Егор сделал полшага к стене, оттесняя грабителя от выхода, отрезая ему возможные пути к отступлению. Тот, почти оказавшись зажат в углу между кафельной стеной и мойкой, выставил вперёд пыльные руки, прохрипел:
— Все-все, стою.
Сказал и в следующее мгновение молниеносно бросился под ноги Егора, свалив его на пол, грубо оттеснив от прохода, рванул в коридор.
Егор успел схватить грабителя за брючину, с силой потянул на себя. Потеряв равновесие, грабитель повалился на пол. Изловчившись, навалился на Егора, передавив его грудную клетку, горло одним из обломков деревянной швабры, яростно вдалбливая мужчину в пол. Егор захрипел, удивляясь, откуда в рыжем столько силы.
Короткий ответный приём под дых на мгновение ослабил хватку грабителя, заставил того отшатнуться. Удар в челюсть вынудил того отступить вглубь кухни.

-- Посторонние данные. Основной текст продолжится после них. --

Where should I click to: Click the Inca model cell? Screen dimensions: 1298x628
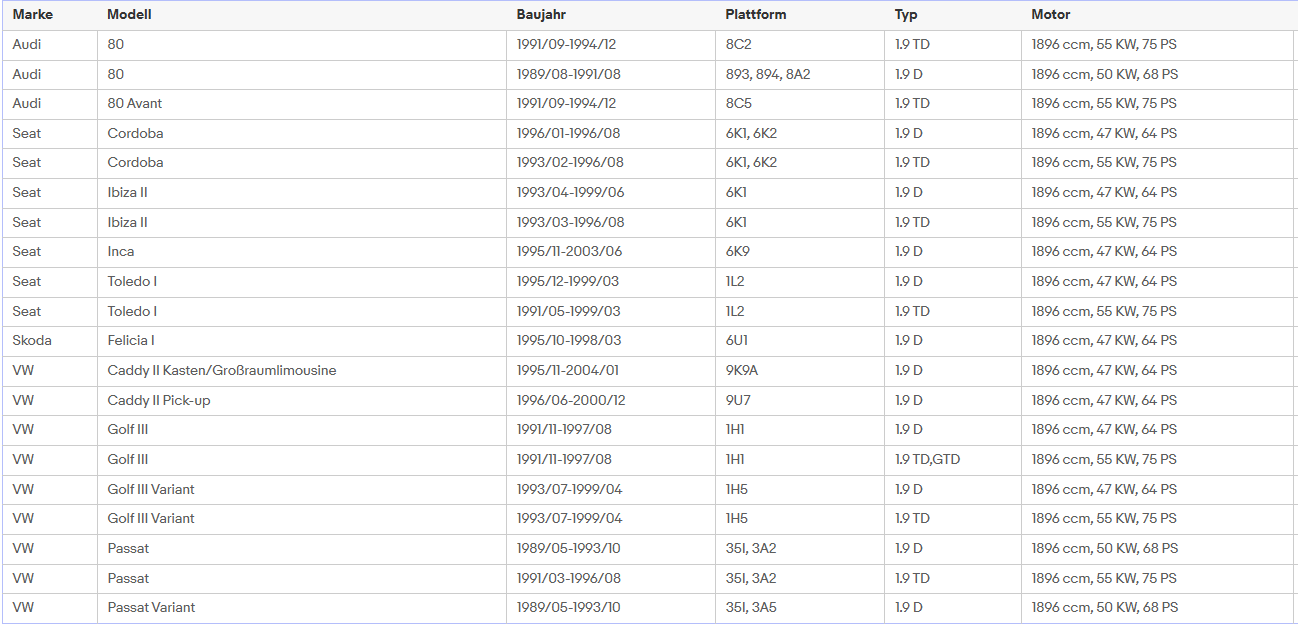pos(121,252)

— Сказал же не рыпаться, — Егор сглотнул слюну с металлическим привкусом: рыжий гад разбил ему губу.
Преступник распрямился. В руках мелькнуло узкое лезвие.
Грабитель зло выдохнул и, не дав молодому мужчине опомниться, подскочил. Мощный выпад снёс Егора к стене. Удар под дых выпустил из легких воздух. Короткое движение наотмашь, острая боль в боку, под сердцем, разлилась по телу огненно горячим, заставив застыть на месте.

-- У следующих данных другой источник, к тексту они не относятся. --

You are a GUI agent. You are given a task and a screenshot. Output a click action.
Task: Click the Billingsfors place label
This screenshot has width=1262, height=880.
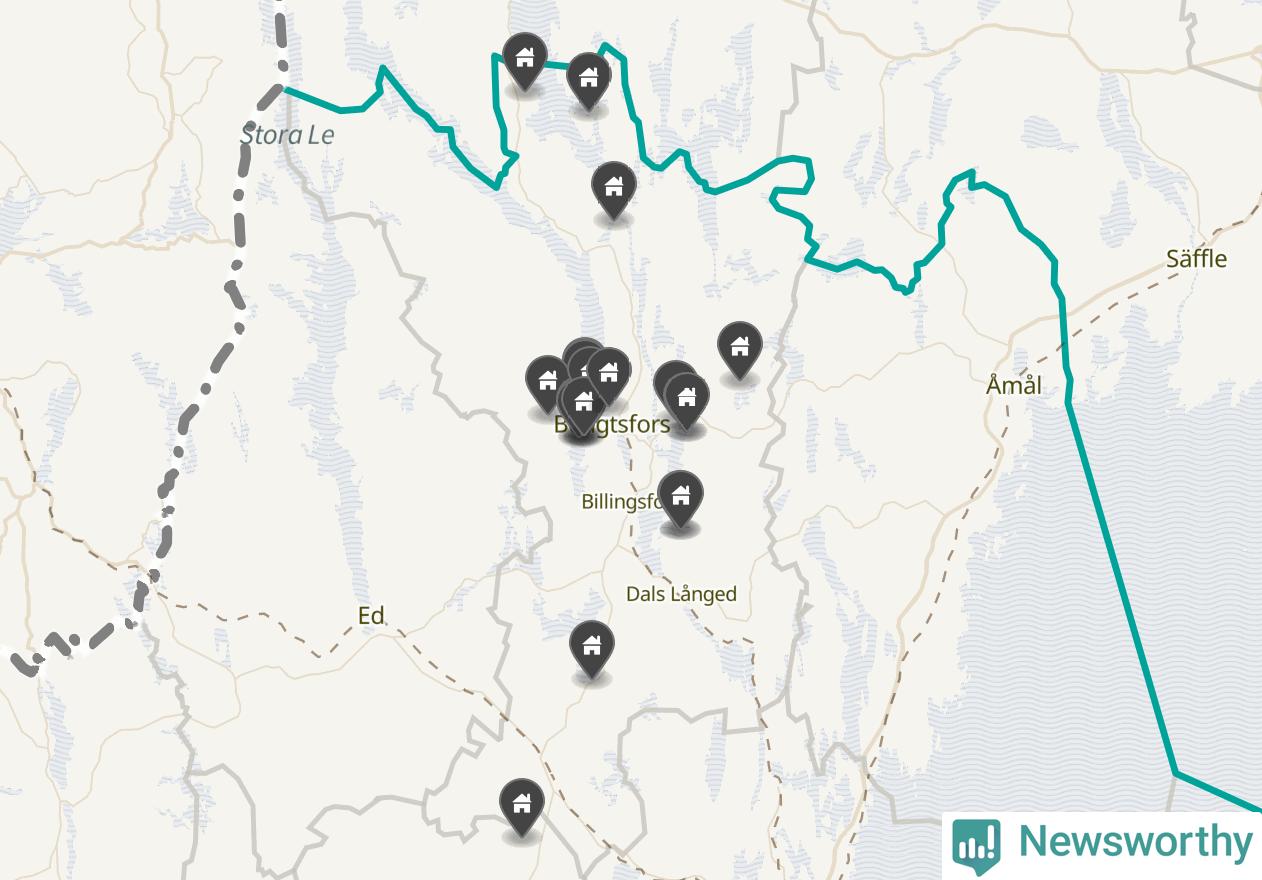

Рыжий отшатнулся. Светлые глаза блеснули в темноте с издёвкой.
Во дворе пискнула и заглохла сирена. Рыжий зло ругнулся. Егор медленно сползал по стене, придерживая бок. Под пальцами было влажно и липко. Губы пересохли.

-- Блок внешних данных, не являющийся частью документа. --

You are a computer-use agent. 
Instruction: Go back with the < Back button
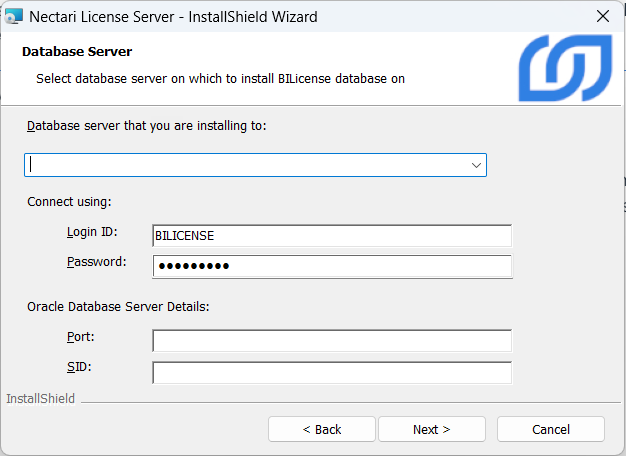coord(322,429)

Сознание путалось, цеплялось то за испачканные чем-то бурым кроссовки неизвестного, но за силуэт в тёмном окне. Протяжный сигнал и сине-красные всполохи отчего-то вызывали надежду.
* * *
Горан чувствовал себя будто в чернильнице, так темно и вязко было все вокруг: и воздух, которым приходилось дышать, и сырая прохлада, которая прокрадывалась под куртку, хватала за шиворот, привязчиво и противно.
Тонкий писк камеры то и дело вырывал его из забытья. И каждый раз он пытался дотянуться до чего-то важного. Там, справа, только сомкнуть пальцы. Но пальцы каждый раз то ли промахивались, то ли того самого, важного, там не было.
Он приоткрыл глаза, поняв, что на дворе уже сгустились сумерки. Отдалённо, где-то в области затылка, прокралась мысль, что он в таком состоянии уже несколько часов и ещё — что столько не живут. И он, Горан, уже вероятнее всего мёртв.
Он пошевелился.
Острая боль подсказала, что он всё ещё жив, и выбросила в реальность. Перед глазами застыл монитор системы наблюдения за квартирой Ираиды. Давно сработала автоматика, переведя камеру в режим ночного видения. Оптика по-прежнему настроена на крохотную малогабаритную «двушку» на третьем этаже питерской многоэтажки.